Le Forum économique mondial de Davos, qui se tient du 15 au 19 janvier en Suisse, pollue comme 350 000 voitures. Mais est-il possible de ne pas s’y rendre ? 11 chefs d’État ou de gouvernement africains sont du voyage.
Par Ian Hamel, à Genève
Le Neue Zürcher Zeitung, le grand quotidien libéral de Zurich, n’est pas tendre avec le World Economic Forum (WEF). Selon lui, « Davos est de plus en plus un rituel vide de sens, une sorte d’émission de variétés ». De quoi va-t-on parler lors de cette 57ème édition ? De « Restaurer la confiance »… En fait, hommes politiques et chefs d’entreprises se moquent éperdument des thèmes abordés. Ils sont 2 800 venant de 120 pays. Parmi eux 60 chefs d’État dont 11 Africains. Citons Cyril Ramaphosa, pour l’Afrique du Sud, Alassane Ouattara, de Côte d’Ivoire, Abdel Fattah al-Sissi d’Égypte, ou encore Abdelmadjid Tebboune d’Algérie.
Dans son édition datée de mercredi, Le Monde évoque l’impact carbone de cette grand-messe.

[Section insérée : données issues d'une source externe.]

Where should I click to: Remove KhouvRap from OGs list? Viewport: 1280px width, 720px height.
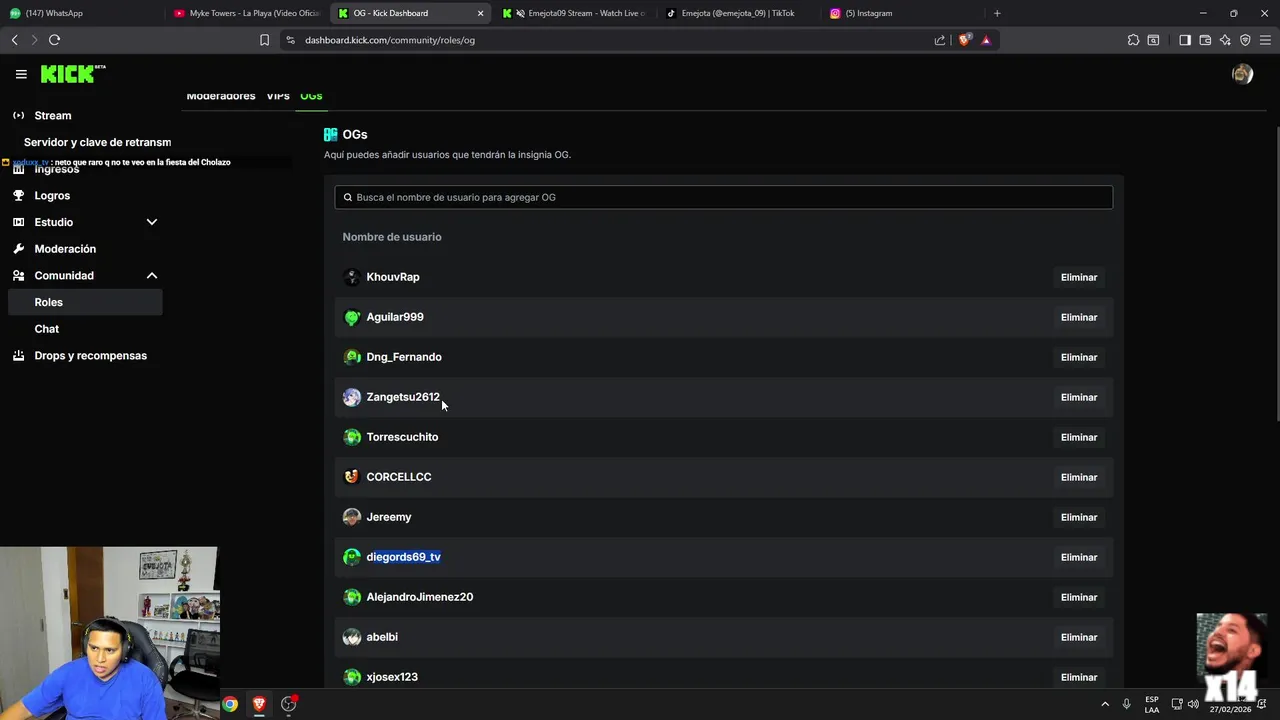[1078, 277]
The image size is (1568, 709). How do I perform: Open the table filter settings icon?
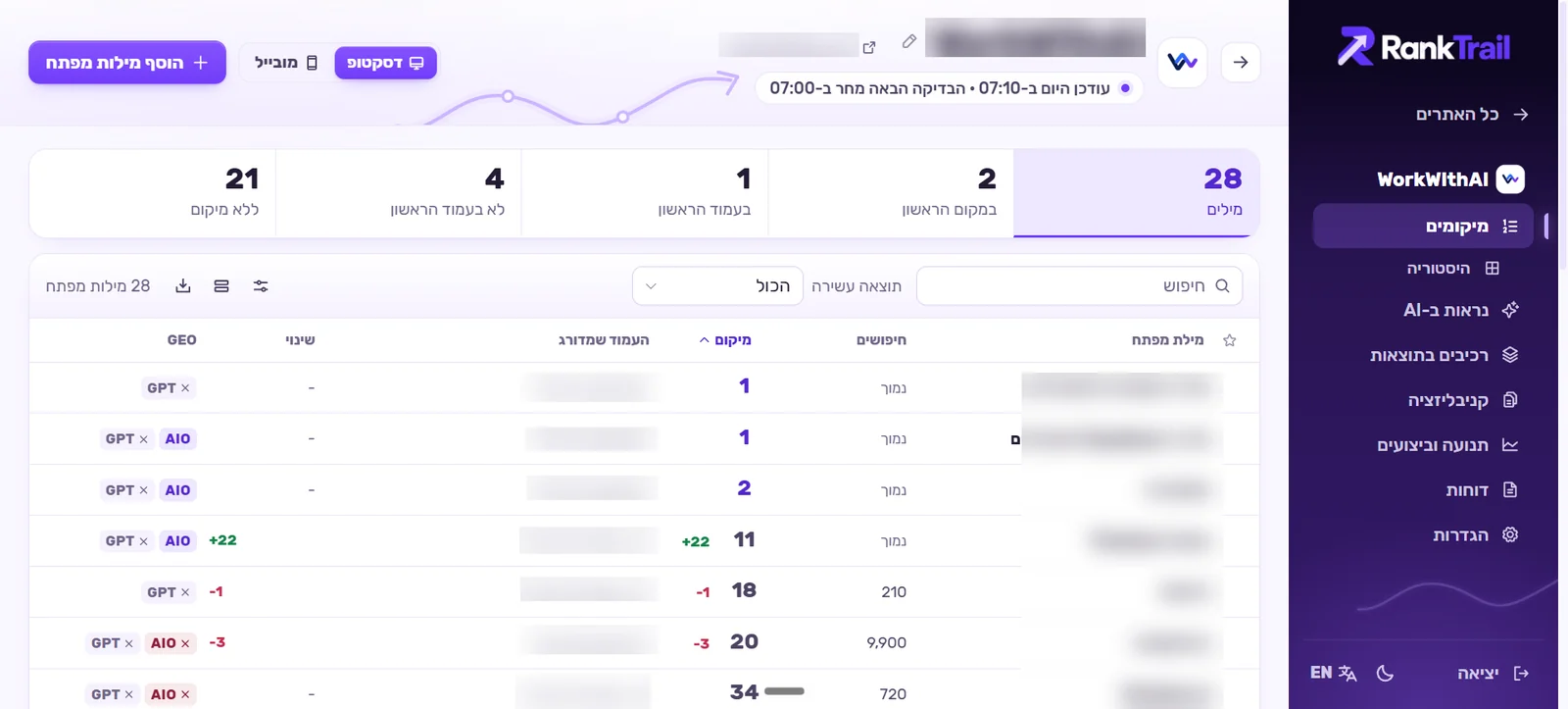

Plus de 1 000 jets privés vont transiter par la Suisse. Soit « des émissions de CO multipliées par quatre la semaine du congrès, l’équivalent de 350 000 voitures ». Sans oublier qu’en arrivant à l’aéroport de Zurich, dirigeants politiques et patrons de multinationales ne prennent pas le train ou la voiture pour rejoindre la station de Davos, dans le canton des Grisons, mais l’hélicoptère. Ce qui ne les empêchera pas ensuite d’évoquer le « défi climatique » qui serait une menace pour la croissance.
Croiser des patrons de multinationales
Alors pourquoi aller si loin, polluer, et finalement bouder de laborieux exposés qui n’intéressent personne ? L’auteur de l’article se souvient d’une conférence qui faisait intervenir à la tribune huit ou dix personnes. Il n’y avait dans la salle qu’un unique auditeur à moitié assoupi… En fait, Davos n’a qu’une seule utilité, celle de réunir à 1 500 mètres d’altitude, dans un bled de 10 000 âmes, les grands de ce monde. Pour un décideur, c’est l’occasion, en un seul déplacement, de s’entretenir avec le Premier ministre chinois, le président ukrainien, Emmanuel Macron, le patron de Nestlé ou de Renault, le pape de ChatGPT. Et même certaines années, avec une actrice américaine…
Pour les chefs d’État africains, ils ont sous la main dix, quinze, vingt interlocuteurs de tout premier plan pour pouvoir discuter à la fois de l’impact de la guerre en Ukraine, notamment sur les pays importateurs de céréales et d’énergie. Mais aussi de la crise de la dette, de la transition énergétique et de l’opportunité pour le Continent de développer des énergies propres et durables. Dans les salles de restaurants, dans les bars et même dans les couloirs des palaces, ils croisent des patrons de multinationales. A eux de les convaincre d’investir dans leurs pays. Ils peuvent aussi plaider pour une augmentation de l’aide humanitaire, pour la mise en place de mécanismes de compensation pour les pays les plus vulnérables.
Il faut finalement louer le génie de l’Allemand Klaus Schwab, aujourd’hui âgé de 85 ans. Il a réussi, d’abord avec son Symposium européen de management en 1971, puis avec le Forum économique mondial à partir de 1987, à attirer dans un bled perdu les plus grands décideurs de la planète, en leur proposant un programme, la plupart du temps totalement insipide. Bravo l’artiste.